The fleeting brilliance of crimson
For all its toxicity, vermilion proved an enduring red, unlike less dangerous pigments such as crimson, with its natural origin.
People have dyed their clothes and other fabrics using vegetable colourants for as long as we have evidence. Dyes are quite unsuitable for use in durable paintings: instead of solutions of small molecules of colourant that work well applied to fabrics and paper, we much prefer to paint using pigments, in which the colourant is packaged and protected in much larger particles.
One of the early challenges in the history of art materials was the transformation of vegetable dyes into pigments, in a process generally known as laking. The need was simple: take a vegetable dye such as the crimson derived from Madder plants, and fix it into pigment particles that can be dispersed in gum solution for watercolour, or a drying oil medium.
Neither the Romans nor the Greeks appear to have solved this on any scale, but at some time between the Classical civilisations and the pre-Renaissance, someone discovered that aluminium salts will combine with the colourants in madder extract and make a pigment suitable for fine art painting, in madder lake.
Over time, many different recipes for the preparation of madder lakes were evolved. By using different species of Madder plant, adjusting the method of extracting the colourants from its root, and using different salts for the laking process, madder lakes covered a broad range of hues from pale purples through pinks to brilliant scarlet.
As a result, madder lakes were very widely used, and generally sought-after, except that they weren’t lightfast, even when protected in an oil paint film, and many faded rapidly, over months or just a few years.
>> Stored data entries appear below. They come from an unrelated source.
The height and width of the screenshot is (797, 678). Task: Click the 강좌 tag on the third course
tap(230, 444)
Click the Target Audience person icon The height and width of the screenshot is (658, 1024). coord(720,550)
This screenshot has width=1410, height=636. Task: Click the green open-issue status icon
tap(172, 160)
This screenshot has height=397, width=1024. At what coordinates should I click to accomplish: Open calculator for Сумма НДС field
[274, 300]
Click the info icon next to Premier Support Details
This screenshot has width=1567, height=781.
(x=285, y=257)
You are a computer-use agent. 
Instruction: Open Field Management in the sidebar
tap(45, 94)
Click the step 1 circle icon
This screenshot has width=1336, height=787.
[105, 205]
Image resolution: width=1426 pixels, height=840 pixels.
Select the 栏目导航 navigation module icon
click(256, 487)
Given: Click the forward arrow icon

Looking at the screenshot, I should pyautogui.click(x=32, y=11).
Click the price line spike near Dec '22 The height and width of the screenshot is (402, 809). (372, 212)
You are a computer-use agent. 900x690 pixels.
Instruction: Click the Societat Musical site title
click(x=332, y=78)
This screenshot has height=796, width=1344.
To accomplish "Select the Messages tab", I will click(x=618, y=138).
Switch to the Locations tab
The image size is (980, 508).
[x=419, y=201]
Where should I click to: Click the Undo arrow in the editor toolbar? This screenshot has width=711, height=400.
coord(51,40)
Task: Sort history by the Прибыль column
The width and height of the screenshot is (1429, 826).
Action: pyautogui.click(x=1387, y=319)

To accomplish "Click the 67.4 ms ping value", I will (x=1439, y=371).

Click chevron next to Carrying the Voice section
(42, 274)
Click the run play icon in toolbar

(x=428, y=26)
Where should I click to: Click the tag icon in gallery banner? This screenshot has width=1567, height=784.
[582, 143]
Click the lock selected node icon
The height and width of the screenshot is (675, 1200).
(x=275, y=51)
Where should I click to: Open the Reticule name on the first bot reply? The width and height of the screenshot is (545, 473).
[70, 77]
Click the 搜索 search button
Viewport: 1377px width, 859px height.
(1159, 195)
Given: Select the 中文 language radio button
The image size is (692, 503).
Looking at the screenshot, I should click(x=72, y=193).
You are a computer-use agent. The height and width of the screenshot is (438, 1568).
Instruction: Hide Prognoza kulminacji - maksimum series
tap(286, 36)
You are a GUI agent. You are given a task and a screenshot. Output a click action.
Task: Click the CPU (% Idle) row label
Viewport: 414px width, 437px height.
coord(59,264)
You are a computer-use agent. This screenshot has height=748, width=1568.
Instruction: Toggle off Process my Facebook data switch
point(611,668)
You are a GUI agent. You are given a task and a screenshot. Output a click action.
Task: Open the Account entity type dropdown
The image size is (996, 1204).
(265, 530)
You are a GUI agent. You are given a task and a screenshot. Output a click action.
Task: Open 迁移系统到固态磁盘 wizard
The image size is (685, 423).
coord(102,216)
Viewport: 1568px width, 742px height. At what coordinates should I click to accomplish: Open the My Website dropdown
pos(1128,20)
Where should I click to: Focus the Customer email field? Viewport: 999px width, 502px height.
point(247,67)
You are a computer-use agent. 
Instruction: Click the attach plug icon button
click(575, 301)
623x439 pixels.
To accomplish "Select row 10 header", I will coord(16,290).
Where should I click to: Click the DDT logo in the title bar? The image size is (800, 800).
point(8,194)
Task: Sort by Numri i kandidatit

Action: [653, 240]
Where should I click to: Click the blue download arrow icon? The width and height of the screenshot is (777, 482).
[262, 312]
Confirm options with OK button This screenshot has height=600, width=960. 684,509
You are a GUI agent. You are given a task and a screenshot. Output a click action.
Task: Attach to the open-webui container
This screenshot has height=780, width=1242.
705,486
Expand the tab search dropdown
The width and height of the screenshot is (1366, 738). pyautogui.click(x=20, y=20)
Friedrich Herlin’s High Altar made for the church of St Jacob in Rothenburg in 1466 is one of the earliest paintings in which madder lake has been demonstrated. Its abundant reds seem to have stood the test of time, although because Herlin’s painting was normally stored with its wings closed, its madder lakes will have had limited exposure to bright daylight.

The two or three different shades of red used by Herlin in the panel of The Presentation of Christ in the Temple are still brilliant, although something odd appears to have happened in the blue robes of the Virgin Mary.

The Mass of Saint Hubert, the right hand shutter of the Werden Altarpiece from about 1485-90, has also retained its deep madder lake reds.

Madder red was mixed with a little lead-tin yellow for the sleeve (at least) in Altobello Melone’s Christ Carrying the Cross, dating back to about 1515.

Niklaus Manuel’s Demons Tormenting St. Anthony, on the left wing outside from the Antonius Altar of 1520, features several different reds, at least one of which contains madder lake as its main pigment. It also appears that some of those reds may have faded: Saint Anthony’s cloak looks pale and anaemic, for example.

Jan Vermeer’s Christ in the House of Martha and Mary from about 1654-56 is a good example of the use of madder lake by one of the Dutch Masters.
When industrial chemistry started to look for improved dyes and pigments in the nineteenth century, attention turned to the humble Madder, in an attempt to isolate the most lightfast components of its root extract, then to synthesise them on an industrial scale.
The main colourant, alizarin, was isolated in impure form in 1826, following which rose-red alizarin lakes became available. The other major colourant, purpurin, was more of a mystery, as little was found in fresh root extract, but it was generated during manufacture and storage; its purification took a few decades longer to achieve.

I suspect that the delicate reds in Henri Fantin-Latour’s Still Life with Chrysanthemums (1862) owe much of their colour to partially-purified alizarin crimson derived from Madder root.
Alizarin was first synthesised in about 1869, became available as a pigment in its own right from 1891, and was considered to be both more consistent in its colour and more lightfast. However, its lightfastness didn’t prove as good as had been hoped, and since the late twentieth century the fading of alizarin crimson has been used in lightfastness testing to demonstrate that sufficient light exposure has occurred. It has effectively become the benchmark for non-lightfastness.

Modern professional watercolour ranges, here those from QoR, often include a paint designated as Permanent Alizarin Crimson, which doesn’t contain alizarin or any other derivative of the Madder plant.


A few ranges, including Winsor & Newton Artists’ Watercolour Sticks, do still offer genuine alizarin crimson (PR83). Unless you are content for that colour to fade on exposure to light, you should avoid using it in any significant work.
This is true even in oil paints, where ranges such as Williamsburg’s offer a Permanent Crimson using a more lightfast pigment.

It’s a great pity that the crimson used by Vermeer and extensively by JMW Turner has such fugitive colour. At least we now have several excellent alternatives.
Reference
Helmut Schweppe and John Winter (1997) Artists’ Pigments, vol 3, ed Elisabeth West Fitzhugh, Archetype. ISBN 978 1 904982 76 0.